Treasury Secretary Scott Bessent on Monday confirmed that an executive order mandating banks to collect citizenship information on customers is underway.

“It’s in process. And I don’t think it’s unreasonable, because, why don’t we have information on who’s in our banking system?” he told Semafor in an April 13 interview, responding to whether the Trump administration was working on the banking order.

“I have a place in the UK; they want to know who lives in every apartment—and how do we know that it’s not part of a foreign terrorist organization?” he added.

At least one Republican lawmaker has asked the Trump administration to implement such an order, and The Wall Street Journal reported, citing anonymous sources, that banks could be tasked with requiring people to submit passports under the policy.

In a post issued on X in October 2025, Sen.
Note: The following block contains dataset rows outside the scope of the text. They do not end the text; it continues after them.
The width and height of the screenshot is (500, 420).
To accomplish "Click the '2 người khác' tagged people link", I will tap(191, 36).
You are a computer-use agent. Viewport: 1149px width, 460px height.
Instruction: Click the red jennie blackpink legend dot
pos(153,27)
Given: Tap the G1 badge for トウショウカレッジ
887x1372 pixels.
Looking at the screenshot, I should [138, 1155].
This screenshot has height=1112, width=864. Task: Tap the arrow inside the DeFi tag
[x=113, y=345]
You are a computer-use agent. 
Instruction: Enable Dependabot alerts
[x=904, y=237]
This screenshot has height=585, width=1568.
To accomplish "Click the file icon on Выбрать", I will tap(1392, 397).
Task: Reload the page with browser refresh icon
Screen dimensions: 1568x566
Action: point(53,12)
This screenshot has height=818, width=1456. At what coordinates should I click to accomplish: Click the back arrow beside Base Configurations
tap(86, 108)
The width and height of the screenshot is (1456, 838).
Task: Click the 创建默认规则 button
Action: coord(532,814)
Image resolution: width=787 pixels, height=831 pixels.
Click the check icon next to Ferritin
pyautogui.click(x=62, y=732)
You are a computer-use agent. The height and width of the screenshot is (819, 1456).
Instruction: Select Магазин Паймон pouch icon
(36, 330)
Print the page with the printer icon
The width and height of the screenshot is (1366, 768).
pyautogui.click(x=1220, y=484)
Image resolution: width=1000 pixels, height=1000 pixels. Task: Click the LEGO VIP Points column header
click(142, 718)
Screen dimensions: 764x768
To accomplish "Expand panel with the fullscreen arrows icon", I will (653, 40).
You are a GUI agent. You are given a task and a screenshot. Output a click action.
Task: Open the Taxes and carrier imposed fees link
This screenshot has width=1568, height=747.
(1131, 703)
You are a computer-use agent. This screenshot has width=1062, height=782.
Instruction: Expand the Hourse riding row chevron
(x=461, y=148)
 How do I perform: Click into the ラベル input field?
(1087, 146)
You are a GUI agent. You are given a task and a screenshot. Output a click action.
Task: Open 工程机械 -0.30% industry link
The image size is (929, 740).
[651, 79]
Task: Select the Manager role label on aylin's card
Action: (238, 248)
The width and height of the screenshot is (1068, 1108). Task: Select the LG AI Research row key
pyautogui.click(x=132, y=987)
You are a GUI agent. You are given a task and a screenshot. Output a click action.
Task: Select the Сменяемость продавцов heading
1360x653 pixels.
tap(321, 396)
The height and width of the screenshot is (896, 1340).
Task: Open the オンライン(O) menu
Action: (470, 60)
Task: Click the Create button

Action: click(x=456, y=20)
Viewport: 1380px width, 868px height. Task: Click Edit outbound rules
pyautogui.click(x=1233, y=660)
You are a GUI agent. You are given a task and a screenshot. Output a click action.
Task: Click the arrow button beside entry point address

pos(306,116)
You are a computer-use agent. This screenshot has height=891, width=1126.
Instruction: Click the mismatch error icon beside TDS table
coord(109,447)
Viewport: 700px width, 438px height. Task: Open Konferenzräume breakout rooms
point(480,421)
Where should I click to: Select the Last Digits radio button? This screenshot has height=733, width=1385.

Tom Cotton (R-Ark.) included a letter he sent to Bessent urging the secretary to carry out a “comprehensive review of current rules that allow illegal aliens to obtain financial services and access to the U.S. banking system.”

“Access to the American banking system is a privilege that should be reserved for those who respect our laws and sovereignty,” Cotton wrote in the letter. “When individuals are allowed to open accounts without verifying legal status, we are permitting illegal aliens to establish financial roots and integrate economically, all while bypassing the legal channels that millions use properly.”